Description of the task:
Rewrite the listing from the line with "The height and width of the screenshot is (450, 290)." up to and including the line with "tap(15, 82)", changing "star icon" to "bookmark icon" and leaving everything else as it is. Omit the pictures from your answer.

Records for the task:
BEGIN
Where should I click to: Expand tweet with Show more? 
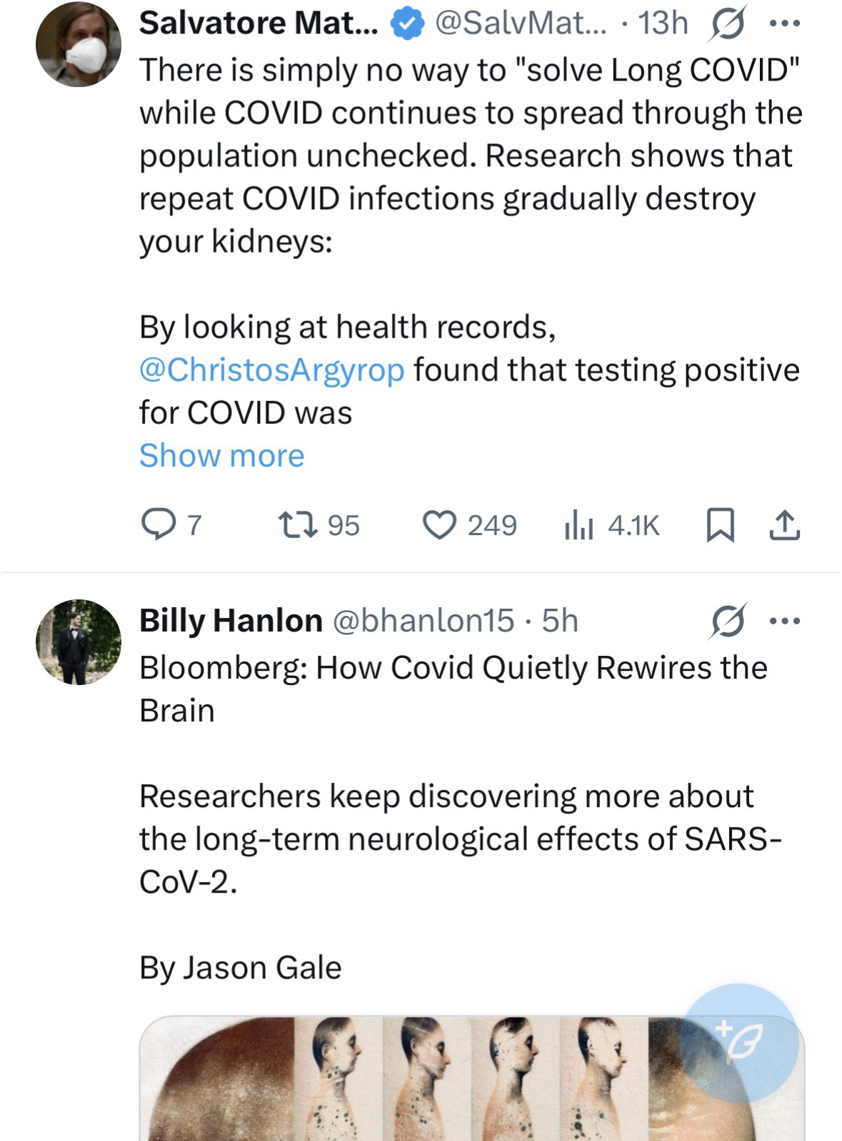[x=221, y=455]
END
BEGIN
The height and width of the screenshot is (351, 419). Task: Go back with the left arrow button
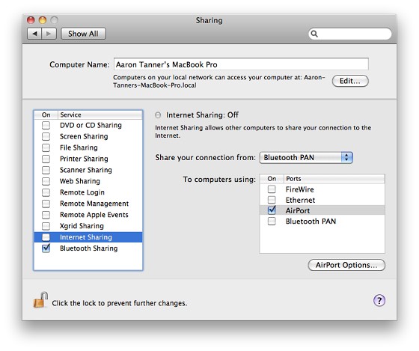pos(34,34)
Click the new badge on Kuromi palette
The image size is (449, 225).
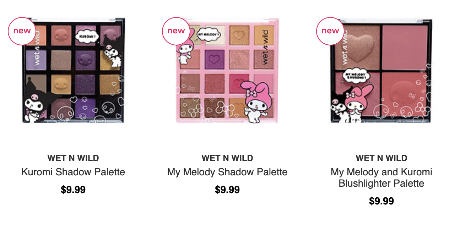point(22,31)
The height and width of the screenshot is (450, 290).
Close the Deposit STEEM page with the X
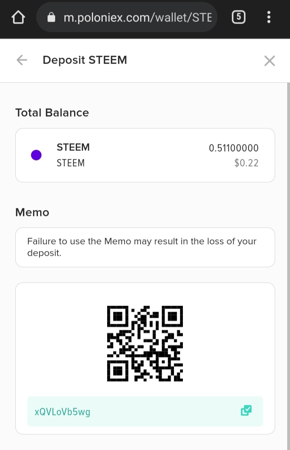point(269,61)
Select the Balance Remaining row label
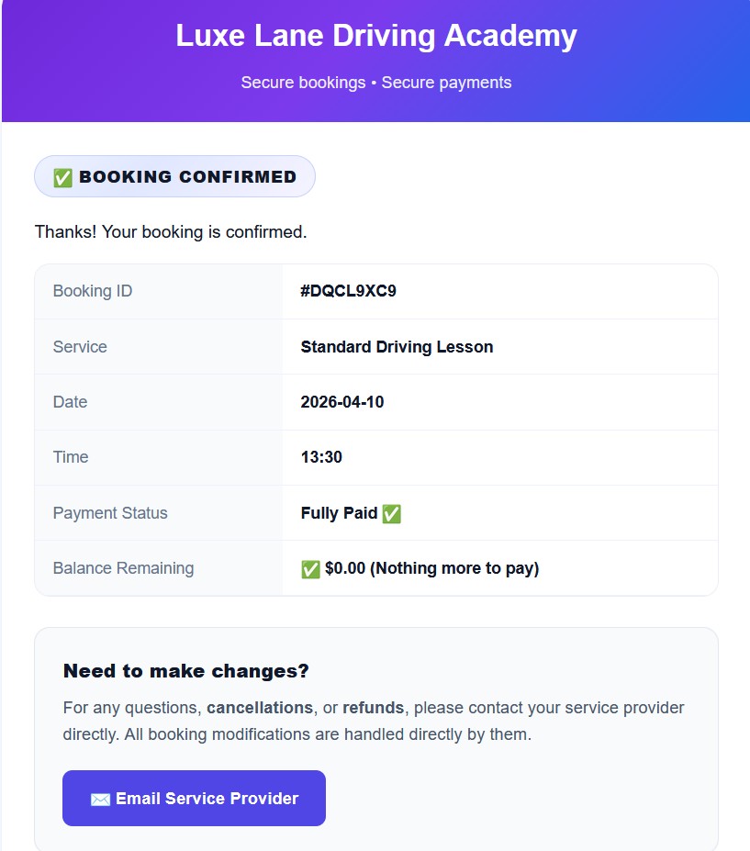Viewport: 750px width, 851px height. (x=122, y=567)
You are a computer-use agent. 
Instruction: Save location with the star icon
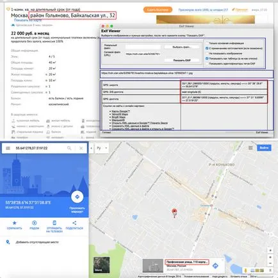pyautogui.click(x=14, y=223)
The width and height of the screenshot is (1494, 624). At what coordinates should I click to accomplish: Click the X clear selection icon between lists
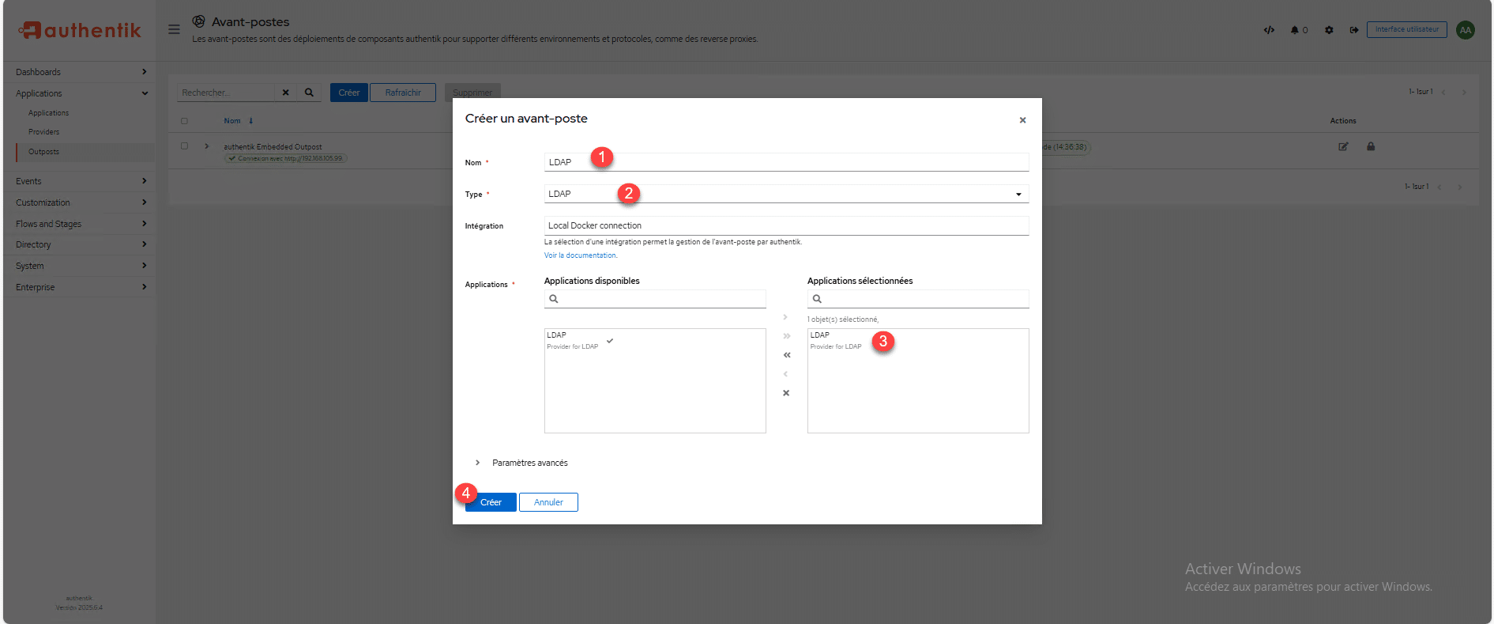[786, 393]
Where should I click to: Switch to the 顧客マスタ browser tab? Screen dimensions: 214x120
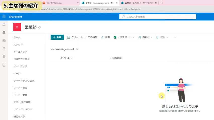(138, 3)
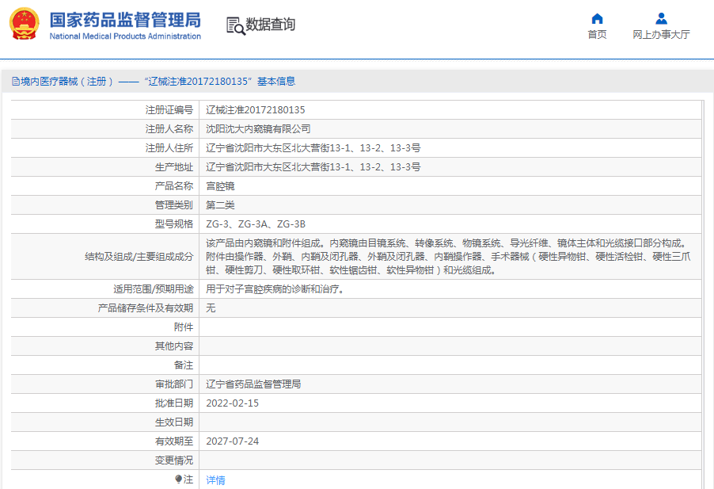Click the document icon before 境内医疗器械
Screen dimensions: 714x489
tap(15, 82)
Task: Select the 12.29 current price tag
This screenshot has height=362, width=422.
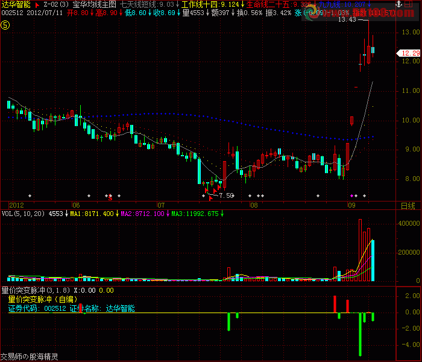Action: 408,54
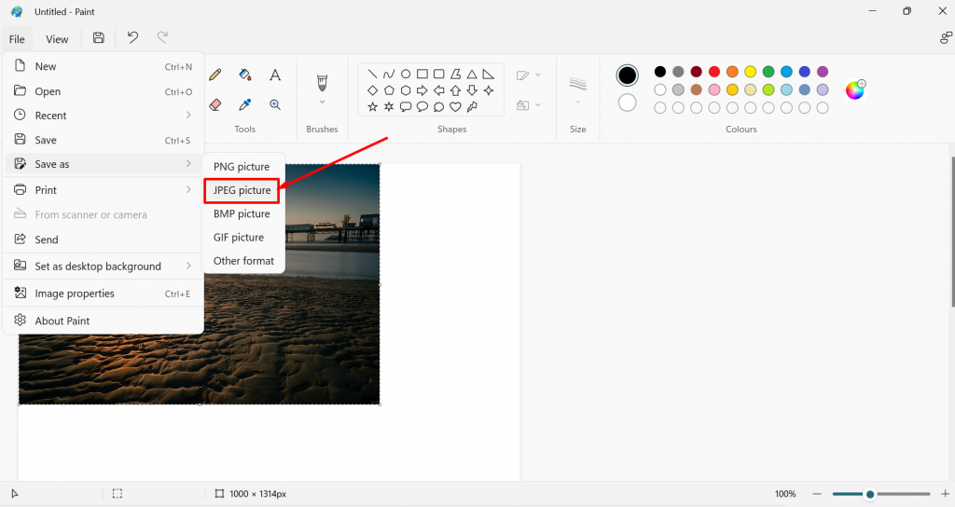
END
BEGIN
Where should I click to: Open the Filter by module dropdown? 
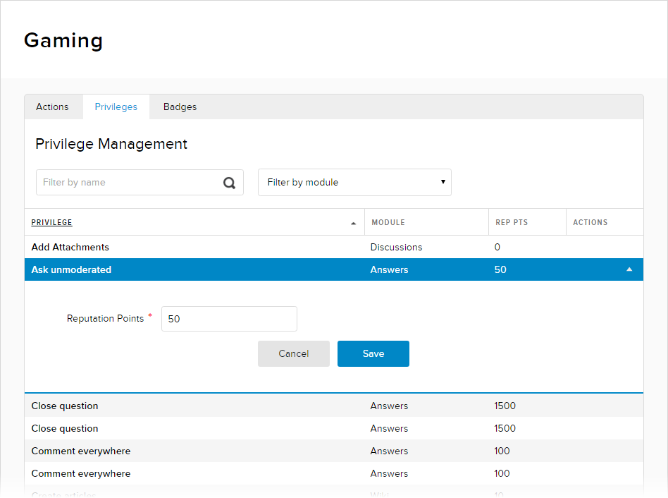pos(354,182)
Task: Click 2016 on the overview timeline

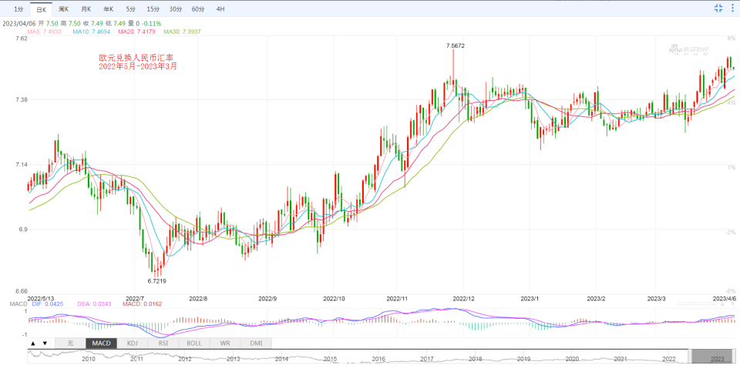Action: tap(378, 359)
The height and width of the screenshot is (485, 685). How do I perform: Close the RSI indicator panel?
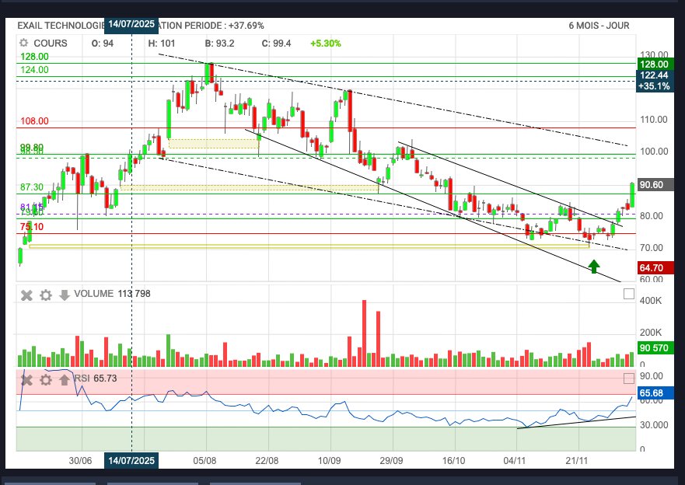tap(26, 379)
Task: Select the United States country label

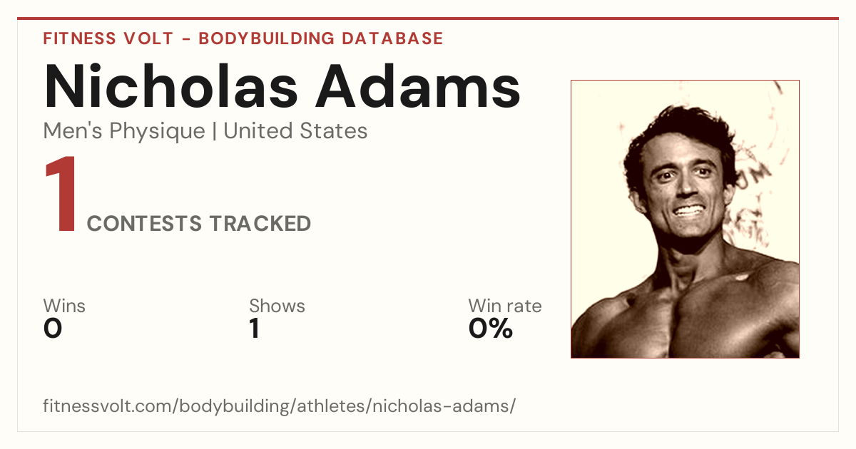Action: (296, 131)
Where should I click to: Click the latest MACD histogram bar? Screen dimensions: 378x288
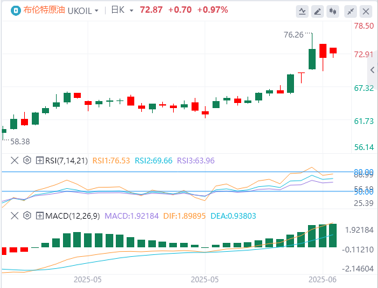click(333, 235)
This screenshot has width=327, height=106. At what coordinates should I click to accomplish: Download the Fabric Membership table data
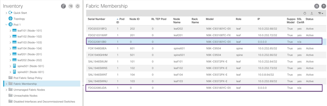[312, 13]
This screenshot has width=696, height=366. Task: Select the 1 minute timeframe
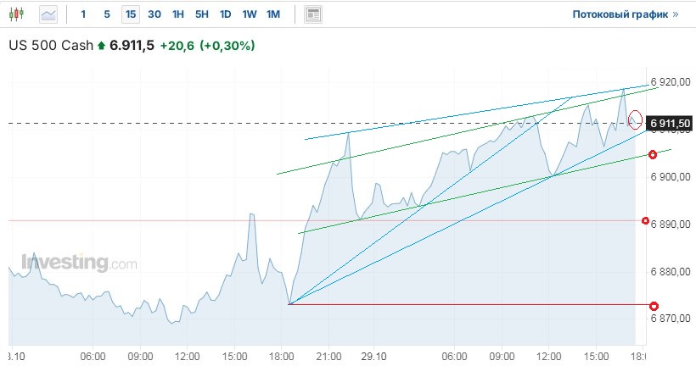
END
Result of this task:
The height and width of the screenshot is (450, 290).
Close the Deposit STEEM page with the X
point(269,61)
Select the Balance Remaining row label
Viewport: 750px width, 851px height. (x=122, y=567)
You are a computer-use agent. 
Instruction: Save location with the bookmark icon
pyautogui.click(x=14, y=223)
The width and height of the screenshot is (1494, 624). At what coordinates should I click to accomplish: Click the X clear selection icon between lists
[786, 393]
Where should I click to: Switch to the 顧客マスタ browser tab? Screen dimensions: 214x120
(138, 3)
Click the document icon before 境内医疗器械
Screen dimensions: 714x489
tap(15, 82)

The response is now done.